Epidemiology and risk factors
Pneumocystis jirovecii (formerly Pneumocystis carinii ) is an infrequent though potentially deadly cause of fungal pneumonia ( P. jirovecii pneumonia [PJP]) in immunocompromised patients. P. jirovecii is a ubiquitous unicellular organism found around the world with an affinity for the respiratory tract. Most individuals are exposed in childhood and many are colonized, but disease occurs almost exclusively in immunocompromised hosts. Individuals with impaired cellular immunity, which is common in the setting of malignancy, primary immunodeficiencies, or a history of solid organ or bone marrow transplant, are vulnerable and repeat exposure can lead to fatal infection if untreated.
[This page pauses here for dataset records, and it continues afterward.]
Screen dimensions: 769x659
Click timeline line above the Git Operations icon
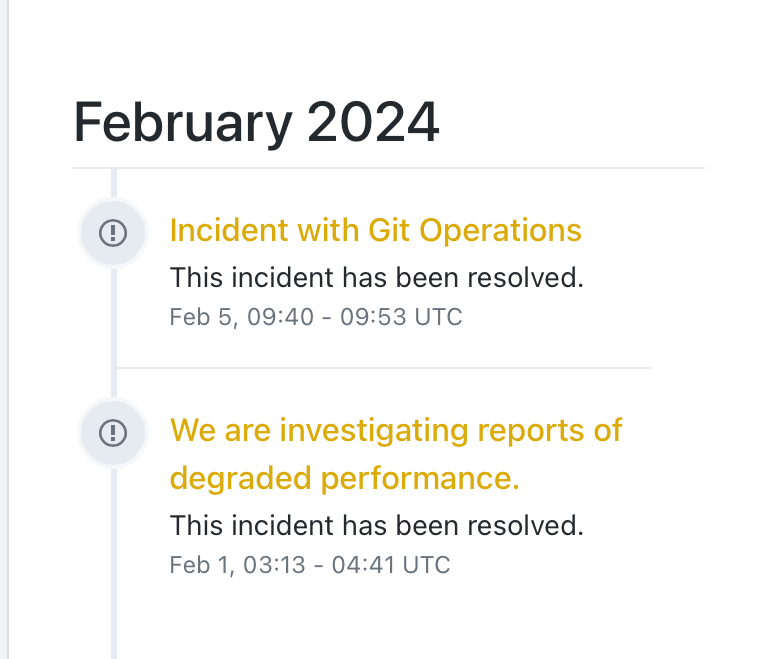tap(114, 184)
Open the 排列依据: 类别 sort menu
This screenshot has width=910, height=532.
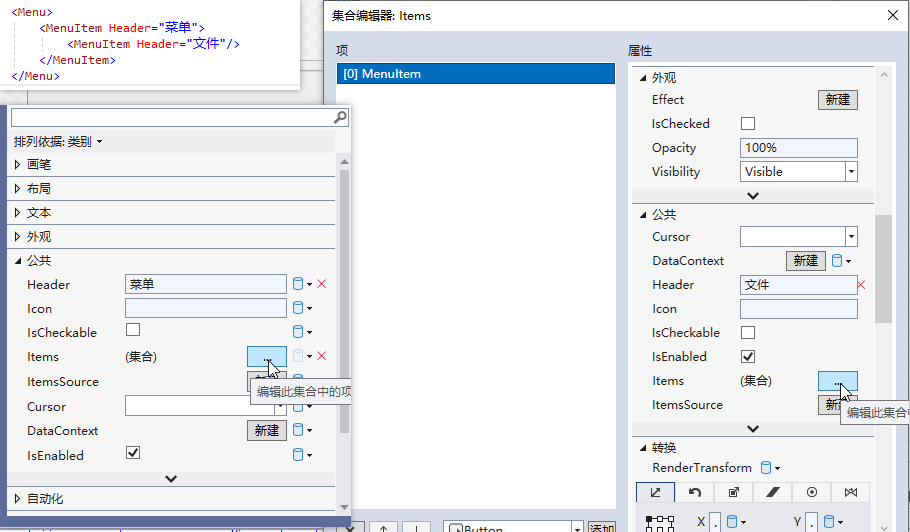57,142
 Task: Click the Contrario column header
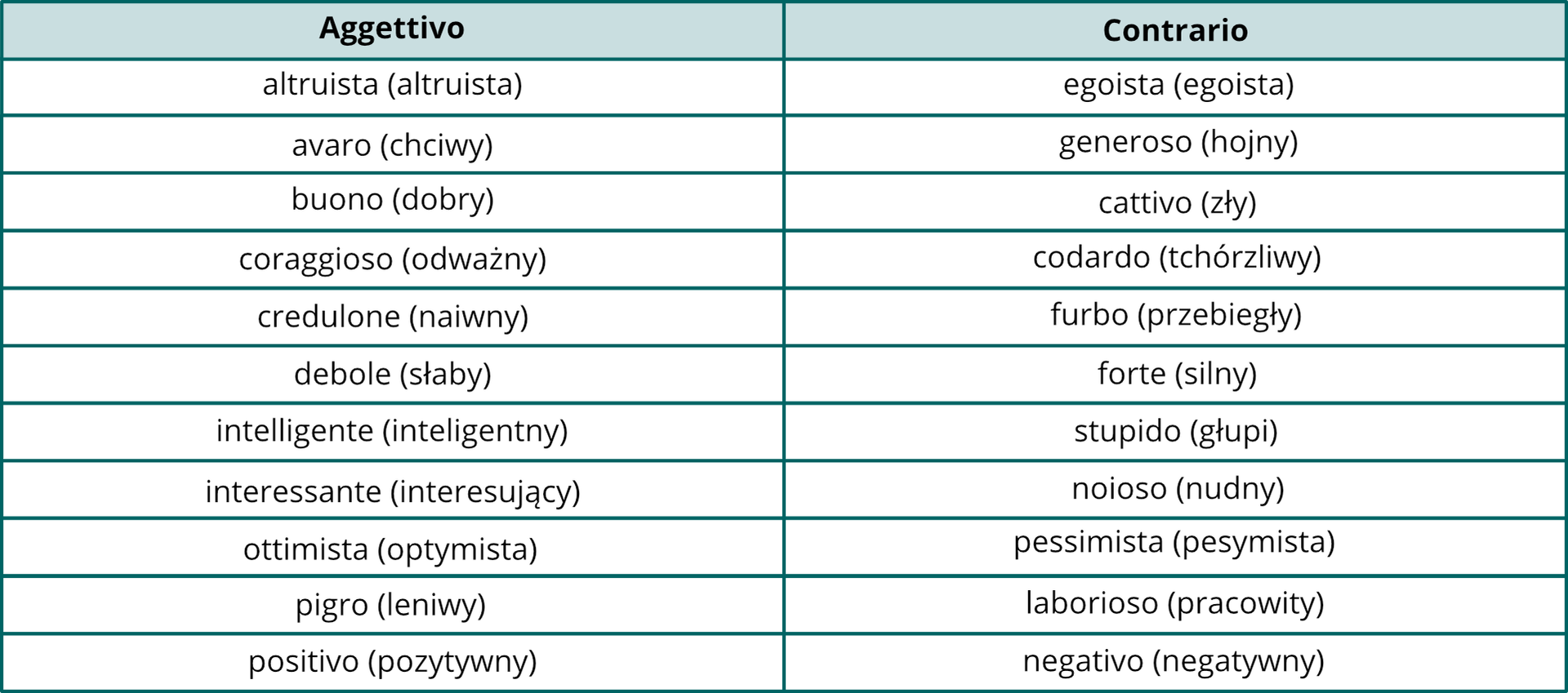coord(1174,31)
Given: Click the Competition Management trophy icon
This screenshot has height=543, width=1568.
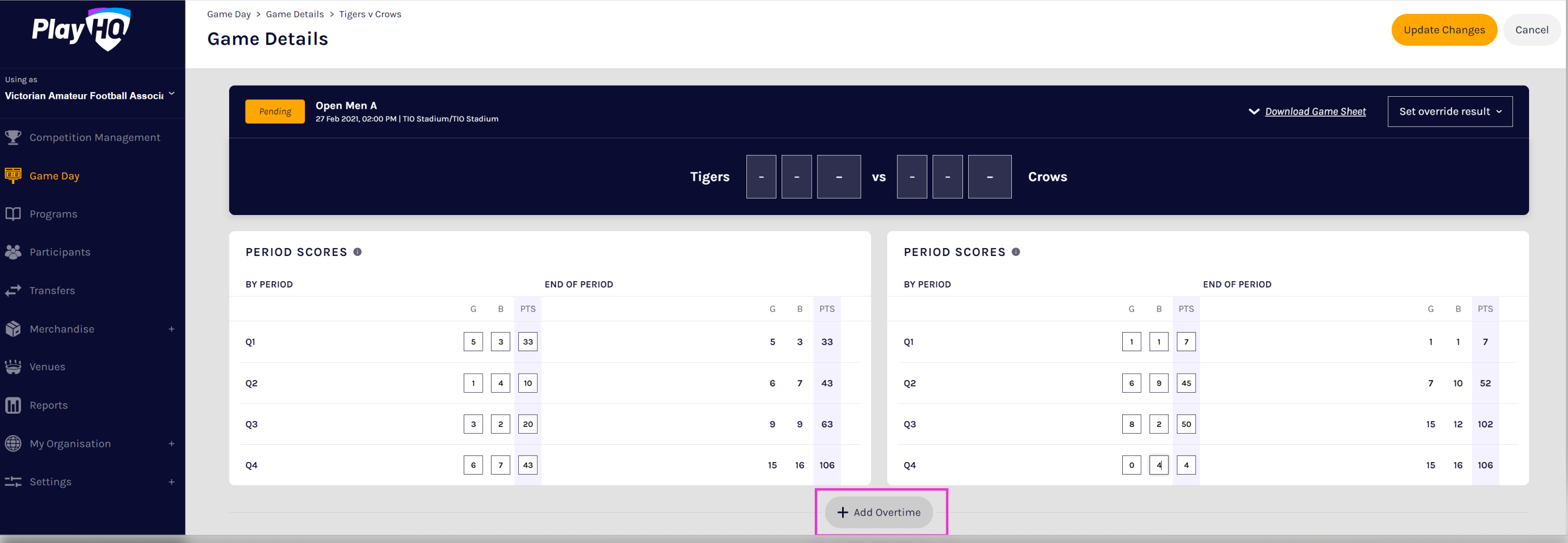Looking at the screenshot, I should [13, 138].
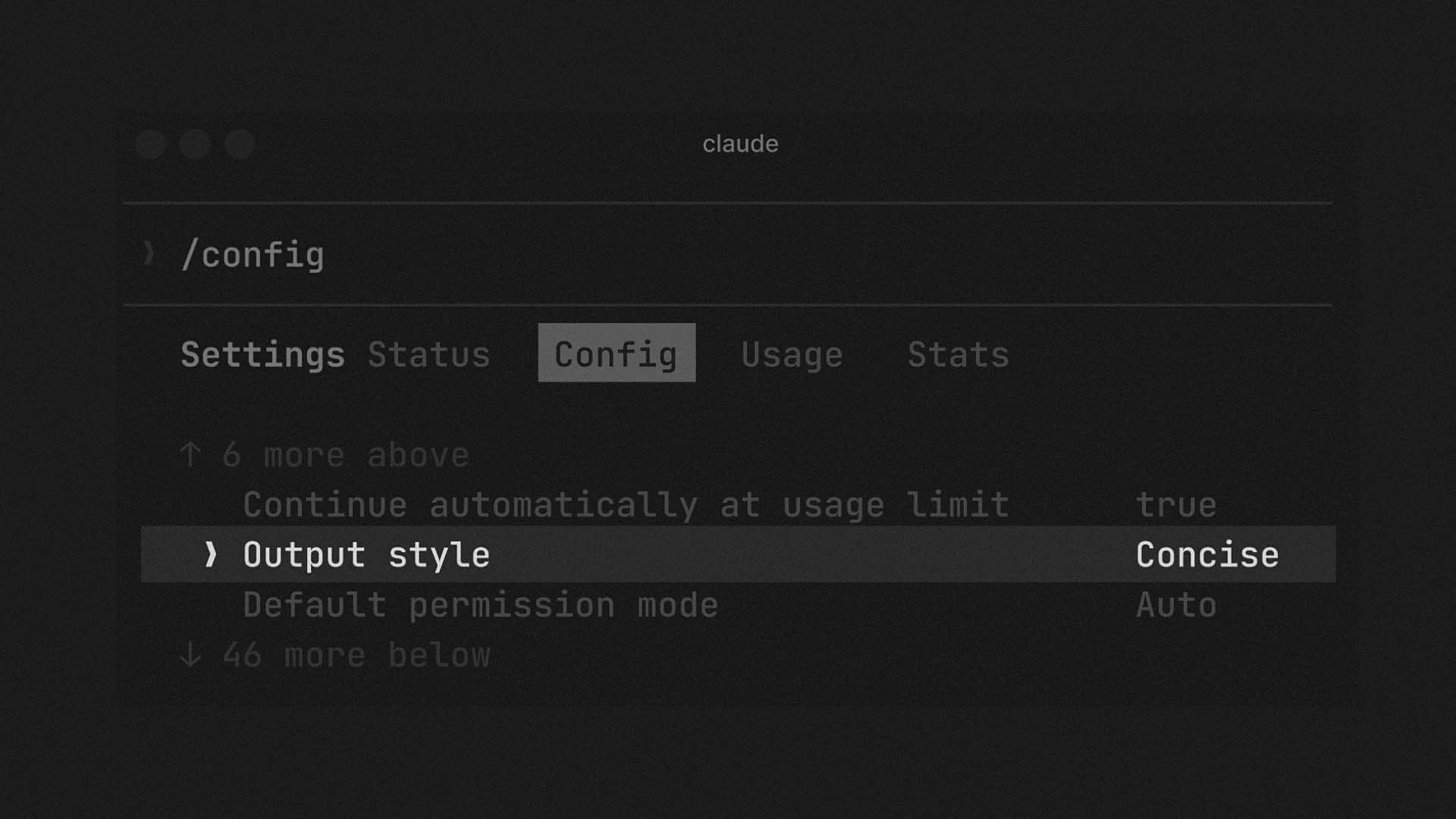Click the red close window dot
This screenshot has width=1456, height=819.
pos(151,144)
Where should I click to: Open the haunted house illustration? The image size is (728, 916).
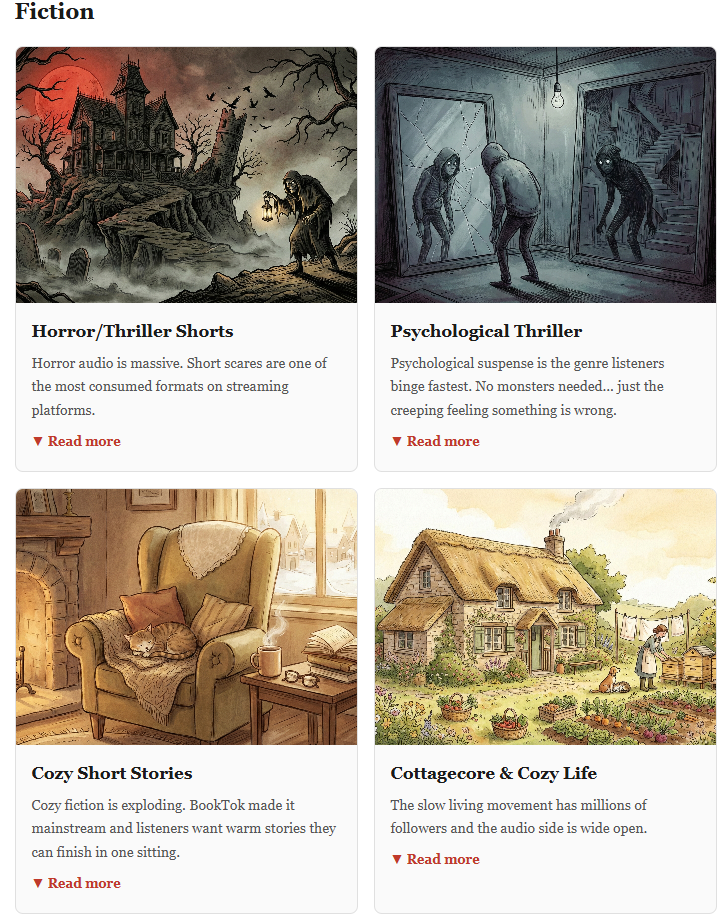click(x=186, y=175)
Aside from human immunodeficiency virus (HIV), the most robust studies of PJP have been in hematopoietic stem cell transplant (HSCT) patients. PJP was a common cause of nonbacterial pneumonia and was associated with substantial morbidity and mortality before the implementation of prophylaxis with trimethoprim-sulfamethoxazole (TMP-SMX) in the late 1970s. PJP infections in HSCT patients are no longer common (incidence of 0.63% for allogeneic and 0.28% for autologous transplants), although infections are still associated with high mortality in breakthrough cases with a 6.9-fold increased risk of death. HSCT patients at highest risk are those with graft-versus-host disease and poor immune reconstitution.
In patients with hematologic malignancy, PJP risk is related to the underlying disease as well as the treatment regimen. The most significant risk factors include acute lymphoblastic leukemia, corticosteroids (particularly 2 mg/kg per day or more of prednisone or equivalent), and use of T-cell–depleting agents, such as alemtuzumab. High-intensity chemotherapy and prolonged CD4 lymphopenia also appear to be associated with an increased risk of PJP. The risk of PJP in children with acute myelogenous leukemias and solid tumors is not well defined, with a wide range of incidences reported (0.5 to 25 %) in children with solid tumors. Steroid use is a key factor in determining PJP risk in these populations.
Reported rates of PJP in patients receiving solid organ transplants (SOTs) are between 5% and 15%. The risk correlates with increased immunosuppression, temporal proximity to transplant, corticosteroid use, therapies to treat rejection, as well as low CD4 counts, and lymphopenia.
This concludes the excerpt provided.